:: INPUT RECORDS ::

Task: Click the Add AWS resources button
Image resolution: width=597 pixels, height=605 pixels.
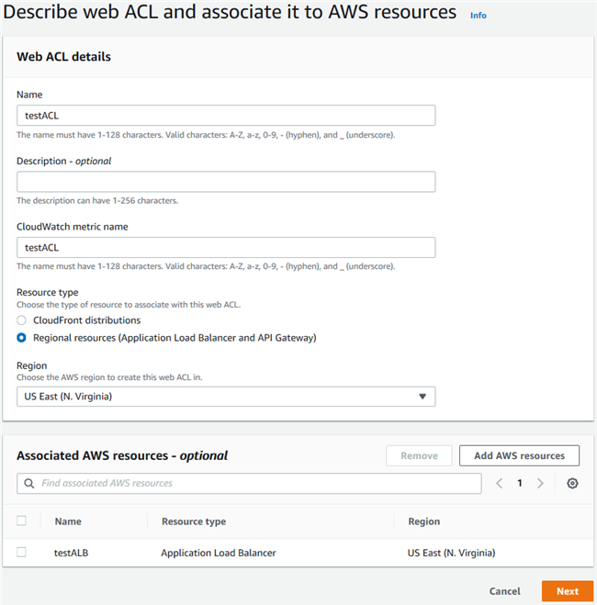Action: pyautogui.click(x=519, y=455)
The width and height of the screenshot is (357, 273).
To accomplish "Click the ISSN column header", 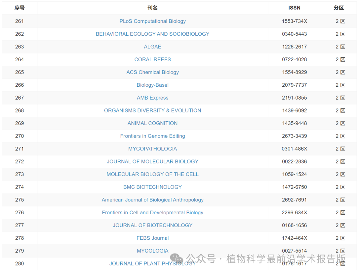I will (294, 8).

:::

» **SHORT PROBLEM**: Count the lines in the rows above that contain the string "width", with case counting, and give only the number.

» **EXERCISE ANSWER**: 2